──────── Provided information

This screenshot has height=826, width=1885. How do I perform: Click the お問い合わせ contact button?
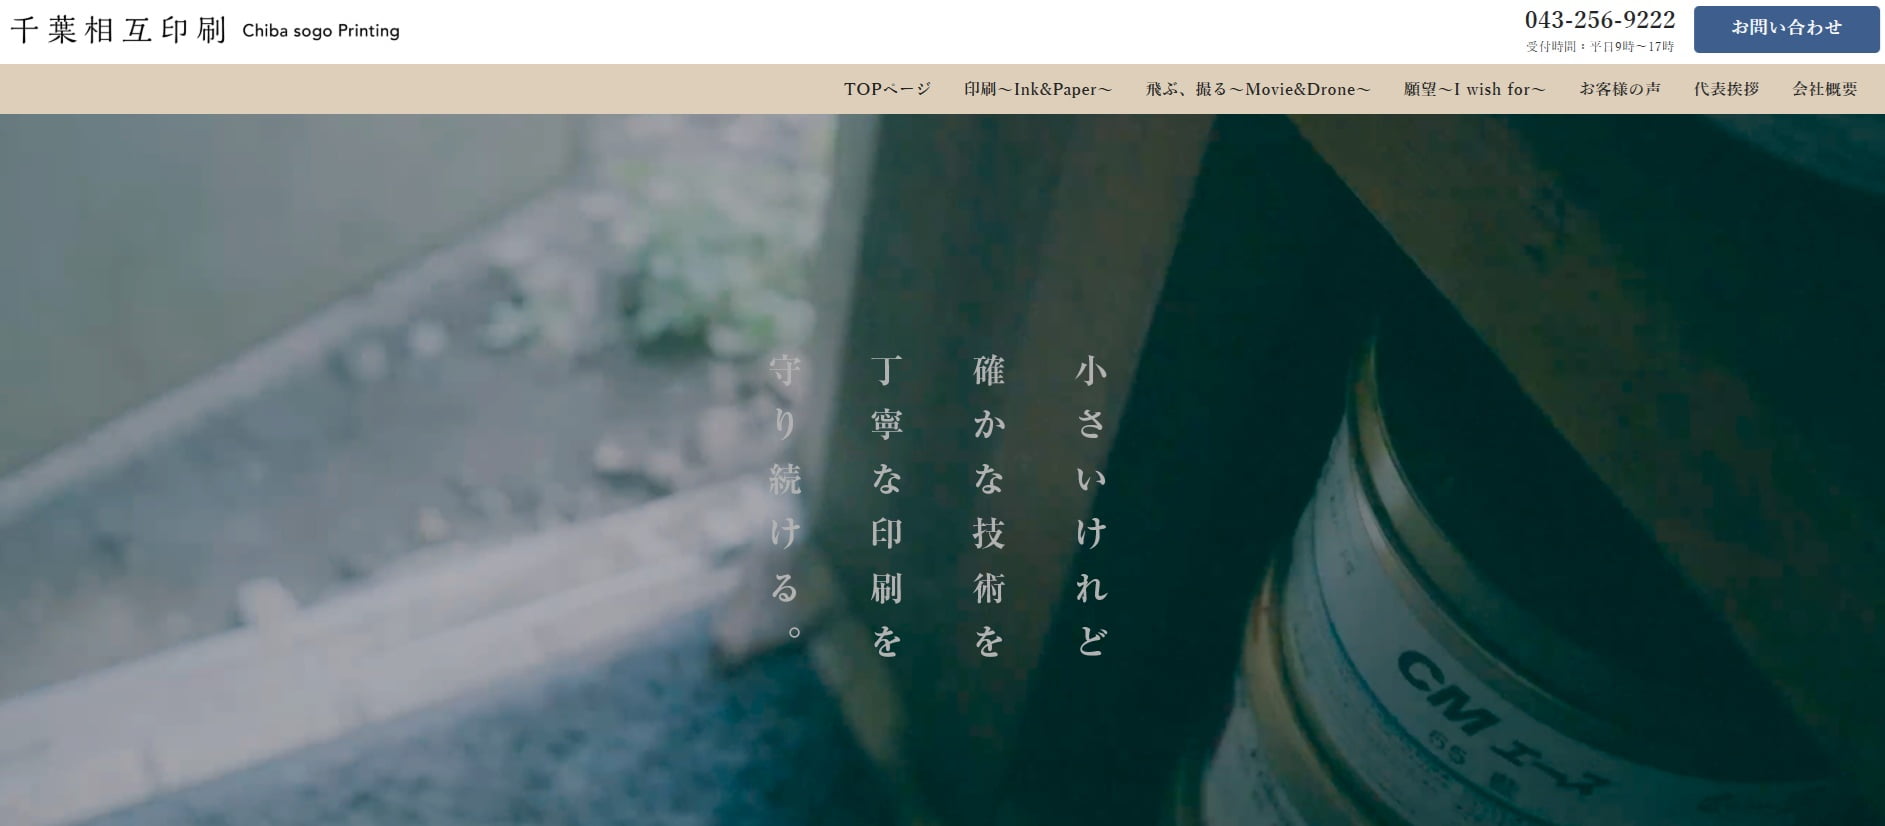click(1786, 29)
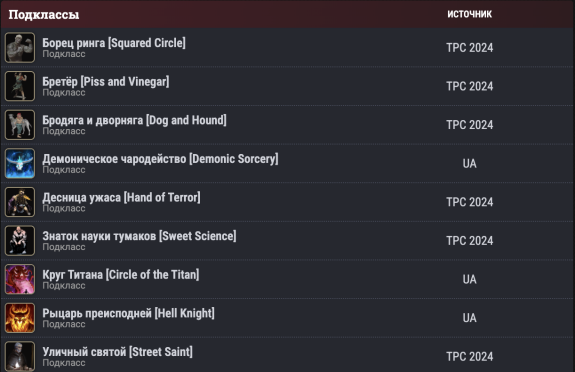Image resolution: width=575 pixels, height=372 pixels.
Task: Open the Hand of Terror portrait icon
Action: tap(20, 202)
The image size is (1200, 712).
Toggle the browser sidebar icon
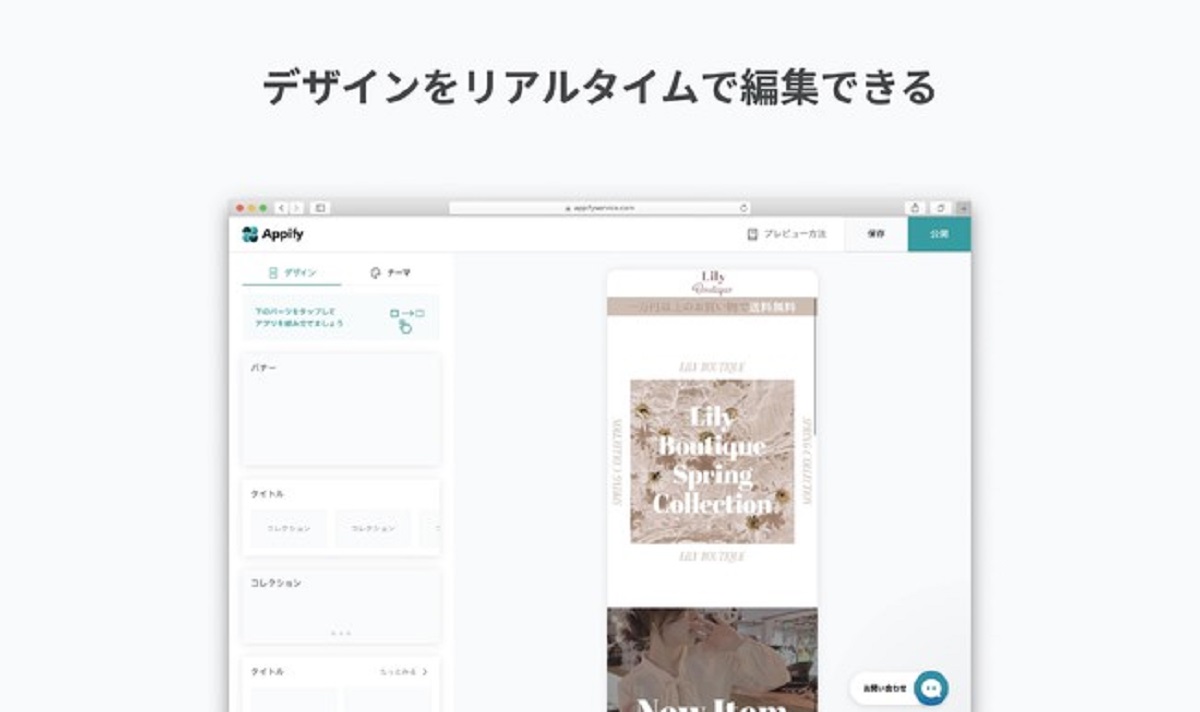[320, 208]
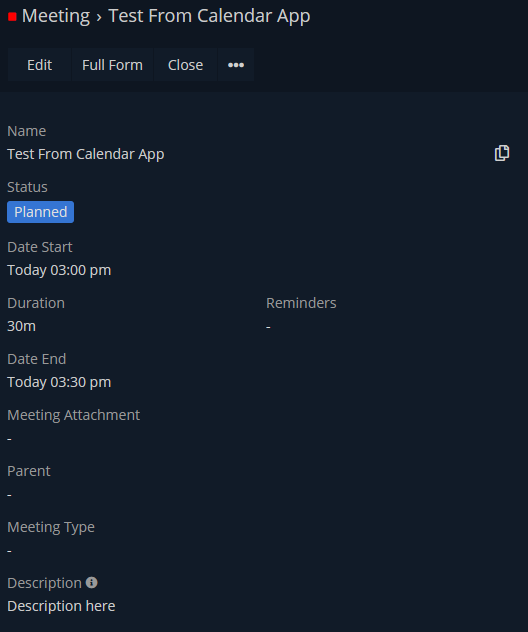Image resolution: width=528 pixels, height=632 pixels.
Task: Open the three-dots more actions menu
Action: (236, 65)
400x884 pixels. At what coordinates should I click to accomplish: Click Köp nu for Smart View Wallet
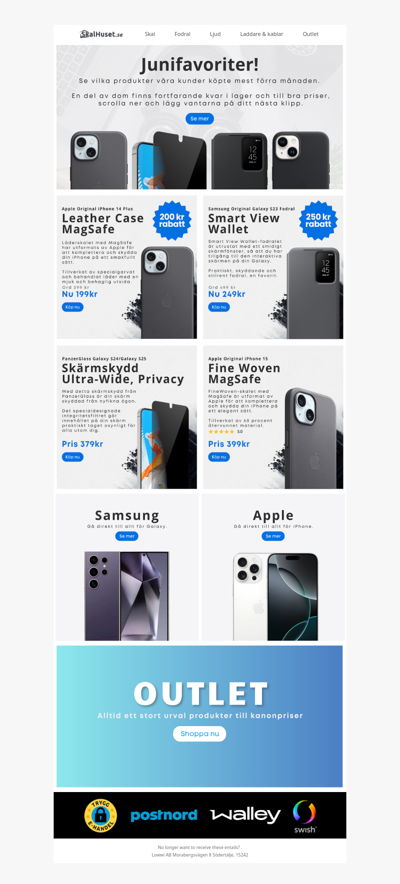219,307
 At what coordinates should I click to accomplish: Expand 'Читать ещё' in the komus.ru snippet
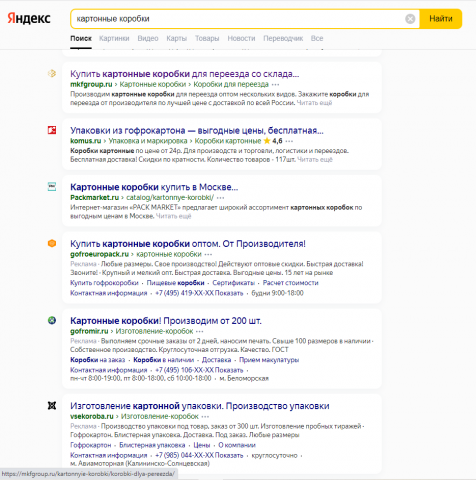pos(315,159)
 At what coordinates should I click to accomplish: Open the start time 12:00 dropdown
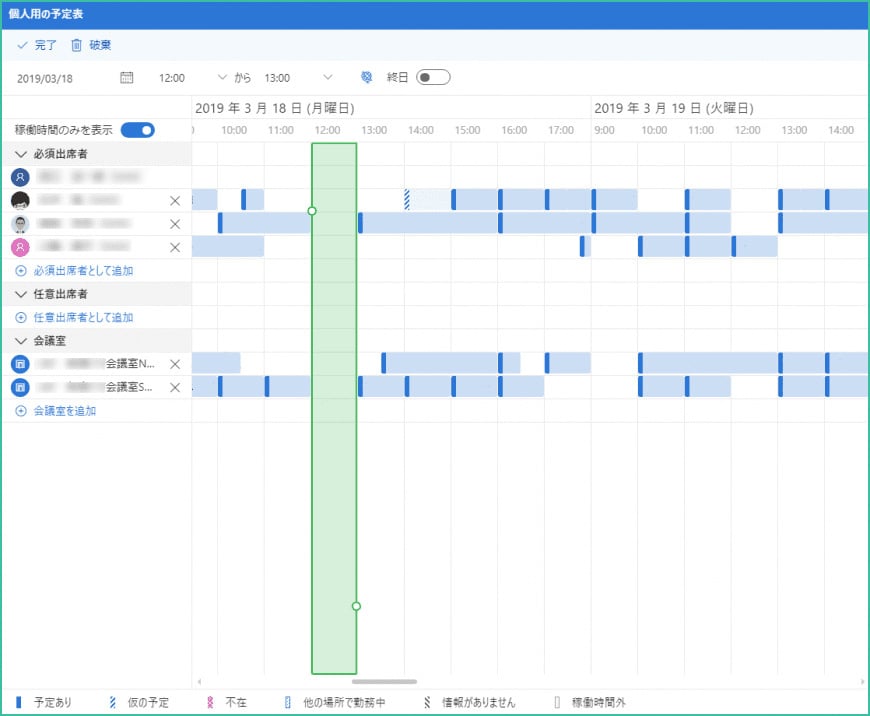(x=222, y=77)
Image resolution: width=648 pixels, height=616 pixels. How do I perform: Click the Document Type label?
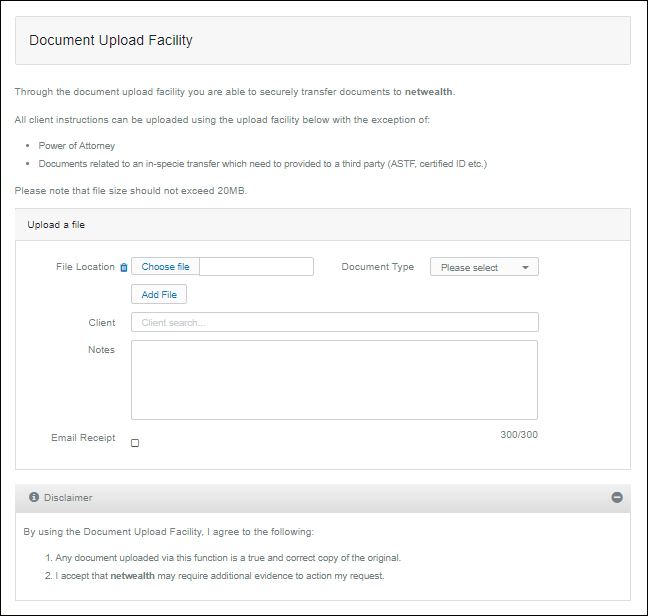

────────────────

Task goal: Write out every one of the rows above word for word, leaving out the pictures.

Task result:
This screenshot has height=826, width=1885. How do I perform: Click the お問い合わせ contact button?
click(1786, 29)
Image resolution: width=575 pixels, height=372 pixels.
Task: Open the Hand of Terror portrait icon
Action: tap(20, 202)
The image size is (1200, 712).
Toggle the browser sidebar icon
[320, 208]
Image resolution: width=528 pixels, height=632 pixels.
Task: Open the three-dots more actions menu
Action: (236, 65)
400x884 pixels. At what coordinates should I click to accomplish: Click Köp nu for Smart View Wallet
219,307
 At what coordinates should I click to accomplish: Expand 'Читать ещё' in the komus.ru snippet
pos(315,159)
 At what coordinates should I click to accomplish: Open the start time 12:00 dropdown
(x=222, y=77)
Image resolution: width=648 pixels, height=616 pixels. How do I perform: Click the Document Type label?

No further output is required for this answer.